Dans la société arabo-berbère, l’esclave est vendu, loué, échangé, donné, lynché, battu, castré, violée, exporté, désocialisé et dépersonnalisé, ne peut se marier sans le consentement de son maître, ainsi de suite. Aujourd’hui, il y a des marchés d’esclaves en Mauritanie, notamment à Atar, la ville où est né le chef de l’Etat Ould Taya.

Il y a des villes, des villages, des campements de nomades où existent des lieux de lynchage des esclaves : de solides troncs d’arbres sont dressés. On y attache les esclaves promis au lynchage. Puis l’opération commence. La mort peut s’ensuivre. L’esclave peut perdre un oeil ou les deux, une oreille ou les deux, un nez, et peut perdre sa mobilité… La ville de Guerrou est un exemple. Guerrou est habitée par la tribu berbère Tajekant. Un député et un sénateur, des magistrats, des cadres de cette tribu ont participé à un lynchage collectif sur des Haratine (esclaves). Cette opération de lynchage a été dénoncée en 1999, dans une lettre adressée au chef de l’Etat Ould Taya. Cette lettre est restée sans réponse.

II. L’esclavage dans la société arabo-berbère

A/ Définition de l’esclavage

Il s’agit d’un système qui prive l’être humain de ses droits juridiques, politiques, économiques, etc., ce qui réduit à l’état d’objet, d’animal, à disposition de son propriétaire ou de son maître.

Le code noir français de 1685 évoque les biens meubles. L’esclave peut être vendu ou échangé. Il travaille sans être payé. Il n’a aucun droit sur ses propres enfants. Il ne peut se marier dans le consentement de son maître, etc.

Juridiquement, l’esclavage peut être défini ainsi : « en Mauritanie ou ailleurs : l’esclavage est d’abord le droit d’user, de disposer et parfois d’abuser d’une personne qui n’est pas libre dans l’expression de sa volonté.

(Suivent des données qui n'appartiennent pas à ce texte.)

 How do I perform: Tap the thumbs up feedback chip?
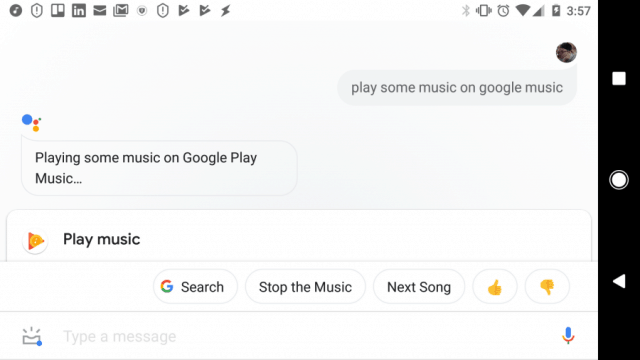(495, 287)
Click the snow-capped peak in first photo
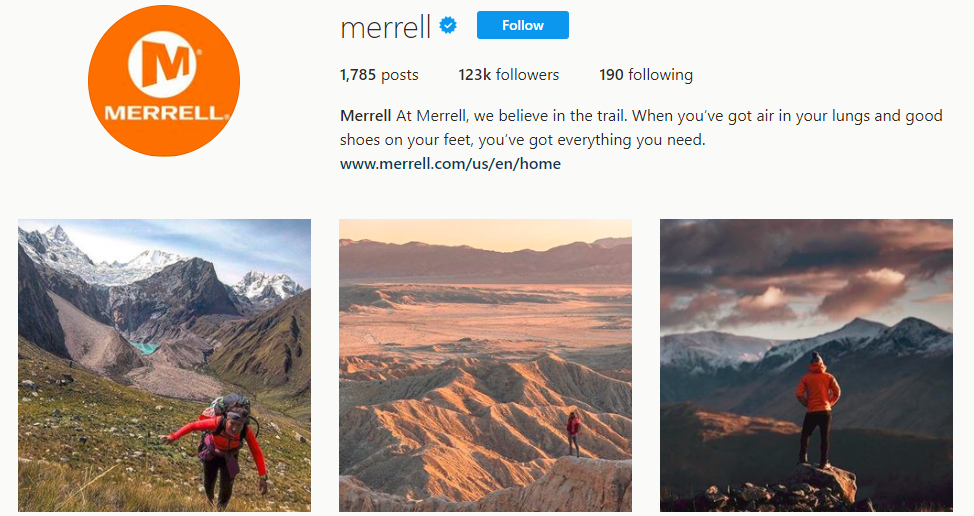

A la différence de la formule contractuelle dans laquelle l’expression des consentements et la rencontre des volontés créent l’obligation juridique, il s’agit d’un engagement dicté par le rapport de forces historique et matériel, couvert par l’idéologie traditionnelle, légitimé par la mentalité dominante et toléré par les autorités de l’Etat » (voir document SOS Esclave 1976, ONG mauritanienne : « Qu’est-ce que l’esclavage en Mauritanie ? » p.2).

L’esclavage demeure en Mauritanie. Comme le disait Abraham Lincoln : « si l’esclavage n’est pas mauvais, rien au monde n’est mauvais. »

B/ Les formes d’esclavage dans la société arabo-berbère

1) L’esclavage domestique

Il consiste à accomplir les travaux au sein de la maison, aller au puits à la recherche de l’eau, être berger, ramasser de la gomme arabique, cueillir des dattes, cultiver les champs, ainsi de suite.

2) L’esclavage administratif

1.      Le comportement des hauts responsables maures.
Dans l’administration mauritanienne, le hartani, quel que soit ses compétences et sa position hiérarchique, doit toujours être au service du beydane. Il demeure le bon esclave (abd) « le bon nègre ». Ceci est d’autant plus grave qu’il s’agit du domaine du non-dit. L’esclavage doit savoir rester à sa place : travailler et ne pas contester.
Un Maure ne peut exiger de toute autre Maure d’accomplir ses tâches. Par fierté, celui-ci peut refuser. La hiérarchie tribale peut empêcher le supérieur de faire respecter la hiérarchie administrative. Pour contourner cet obstacle, il a recours à un hartani. La charge de travail qui lui est attribuée le conduit, souvent, à la folie. Il arrive aussi qu’il ne bénéficie pas de son congé administratif qui est un droit pour tout fonctionnaire. Les charges qui lui sont imposées ont des conséquences graves sur sa propre existence.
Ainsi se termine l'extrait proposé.